Menginterpretasi ayat-ayat al-Quran sebebas-bebasnya, dalam arti ‘semau gue’ tentu tidak berlaku. Al-Quran terbuka untuk berbagai interpretasi bebas yang bertanggung jawab sekaligus kritis dan tentunya juga dengan mempertimbangkan berbagai aspek, seperti aspek folosofis, teologis, serta moral, terutama karena terkait juga dengan kehidupan bersama.
3.      Bagaimanakah kedudukan akal dan wahyu?
Akal membantu kita untuk berpikir rasional dan kritis. Wahyu membantu kita untuk tetap bertahan dalam iman di tengah gempuran rasionalitas dan kekritisan filsafat sebagai sebuah konsep pemikiran.

PERTUMBUHAN ILMU TRADISIONAL ISLAM

1.      Bagaimana hubungan antara aspek lahir dan batin dalam tashawwuf?
Pada awalnya, tashawwuf merupakan sebentuk gerakan oposisi keagamaan yang dilatarbelakangi oleh dorongan politik, seperti oposisi orang-orang Arab Irak terhadap para penguasa Damaskus karena lebih mendahulukan orang-orang Arab Syria, dan pandangan negatif terhadap kaum Umawi yang dinilai kurang “religius”. Tokoh Hasan dari Basrah mewakili kelompok gerakan oposisi jenis ini. Dalam perkembangan selanjutnya, tashawwuf tidak lagi berperan sebagai gerakan oposisi politik. Karena perkembangan gagasan kaum sufi, tashawwuf berkembang sepenuhnya menjadi mistisisme. Tingkat perkembangan itu dicapai sebagai hasil pematangan dan pemuncakan rasa kesalehan pribadi, yaitu perkembangan ketika perhatian paling utama diberikan kesadaran yang bersifat dan menjurus ke dalam diri sendiri, yang memuat masalah historis dan politis. 
2.      Adakah pengaruh-pengaruh dari agama lain terhadap tashawwuf?
Tashawwuf mengandung ajaran-ajaran hukum dengan orientasi pada tingkahlaku manusia secara lahiriah, seperti pada agama Yahudi.
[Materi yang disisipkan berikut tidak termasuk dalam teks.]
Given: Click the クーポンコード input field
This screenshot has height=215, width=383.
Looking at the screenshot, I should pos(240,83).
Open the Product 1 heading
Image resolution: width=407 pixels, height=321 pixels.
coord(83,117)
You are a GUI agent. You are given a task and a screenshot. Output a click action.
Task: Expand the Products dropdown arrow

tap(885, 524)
Selain itu, tashawwuf juga mengandung ajaran-ajaran kerohanian yang mendalam, seperti agama Kristen. Meskipun dapat dibedakan, aspek lahiriah dan batiniah tashawwuf ini terkait erat satu dengan yang lain, sehingga tidak mudah dipisahkan. Ketika seorang Muslim dituntut untuk tunduk kepada suatu hukum tingkahlaku lahiriah, ia harus menerimanya dengan ketulusan hati. Ia harus merasakan ketentuan hukum itu sebagai sesuatu yang berakar dalam komitmen spiritualnya. Kenyataan ini tercermin dalam susunan kitab fiqh yang selalu dimulai dengan bab pensucian (thaharah) sebagai awal pensucian batin.
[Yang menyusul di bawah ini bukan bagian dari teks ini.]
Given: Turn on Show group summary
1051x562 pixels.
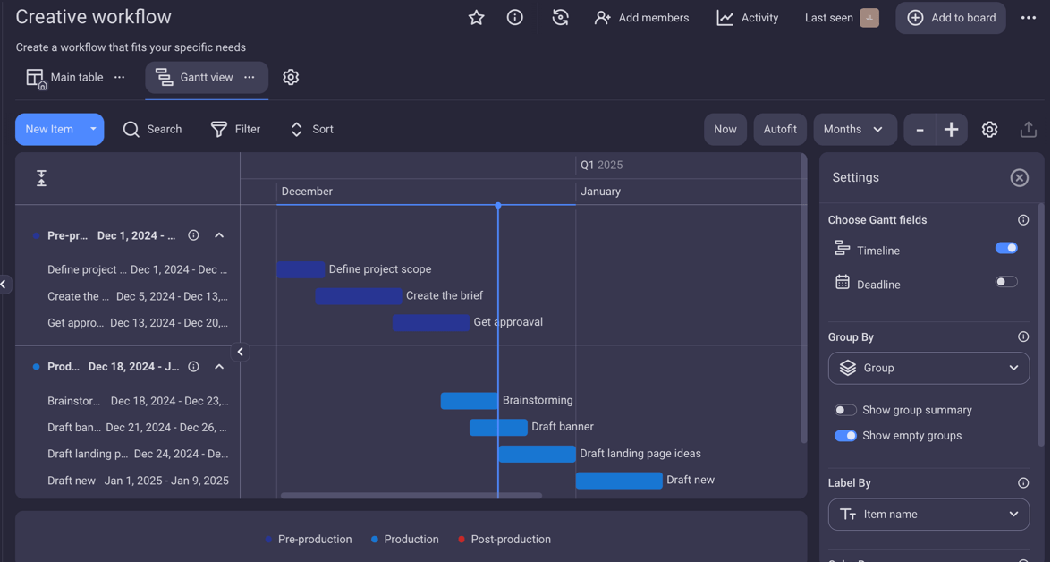Looking at the screenshot, I should [845, 410].
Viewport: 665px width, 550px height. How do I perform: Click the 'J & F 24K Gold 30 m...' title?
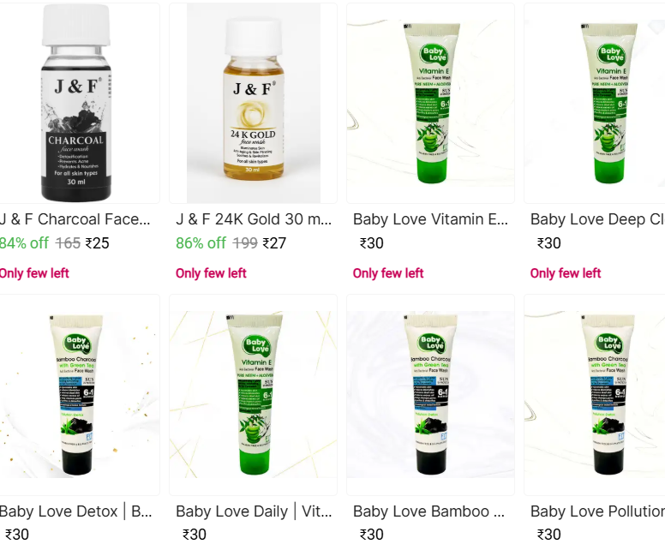254,219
3.      Bagaimanakah al-Quran melegitimasi tashawwuf?
Sesungguhnya, membicarakan keabsahan tashawwuf dapat mengisyaratkan pengambilan sikap penghakiman dengan implikasi yang serius karena menyangkut penilaian kita terhadap pengalaman kerohanian seseorang. Lagi pula, pengalaman kerohanian (mistisisme) yang bersifat pribadi ini hampir mustahil dikomunikasikan kepada orang lain dan selamanya akan lebih merupakan milik pribadi si empunya sendiri. Pengalaman ini hanya dapat diketahui ketika seseorang yang mengalaminya bertingkahlaku eksentrik dan “di luar garis”.
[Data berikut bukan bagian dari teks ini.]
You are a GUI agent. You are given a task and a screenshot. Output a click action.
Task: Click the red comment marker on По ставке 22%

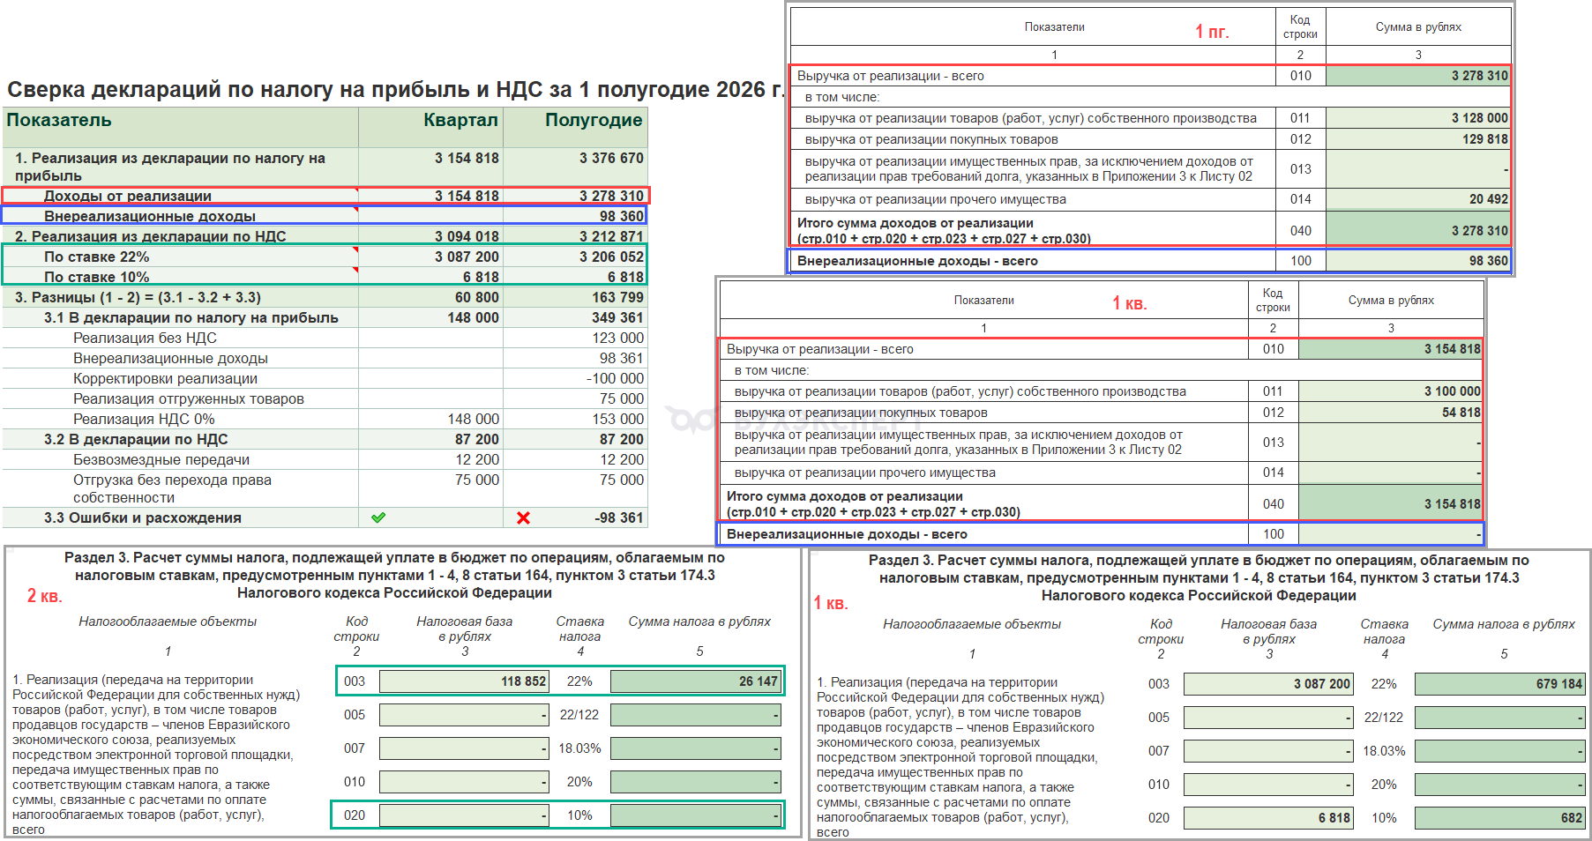355,249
Meskipun demikian, pengalaman mistis ini dipandang sebagai pengalaman keagamaan yang sejati. Pengalaman mistis tertinggi bahkan menghasilkan situasi kejiwaan yang disebut ekstase, yakni keadaan mabuk kepayang oleh minuman kebenaran. Karena itu, pengalaman mistis mungkin akan dialami sekali seumur hidup oleh seseorang. Dalam al-Quran, ini diumpamakan dengan turunnya “malam kepastian” yang disebutkan sebagai lebih baik dari seribu bulan. Artinya, seseorang yang mengalami satu momen menentukan itu akan terpengaruh oleh pesan yang dibawa seumur hidupnya, yakni sekitar seribu bulan atau delapan puluh tahun.
Meskipun suatu pengalaman mistis sebagai suatu kejadian hanya bersifat sesaat, relevansinya bagi pembentukan budi pekerti akan bersifat abadi. Dalam pengalaman intens yang sesaat itu, orang berhasil menangkap suatu kebenaran utuh. Kesadaran akan kebenaran yang utuh itulah yang menimbulkan rasa bahagia dan tentram yang mendalam, suatu euphoria yang tak terlukiskan. Euphoria itu sekaligus disertai dengan kesadaran akan posisi, arti, dan peran diri sendiri yang proporsional, yaitu tahu diri yang tidak lebih daripada Mahapencipta.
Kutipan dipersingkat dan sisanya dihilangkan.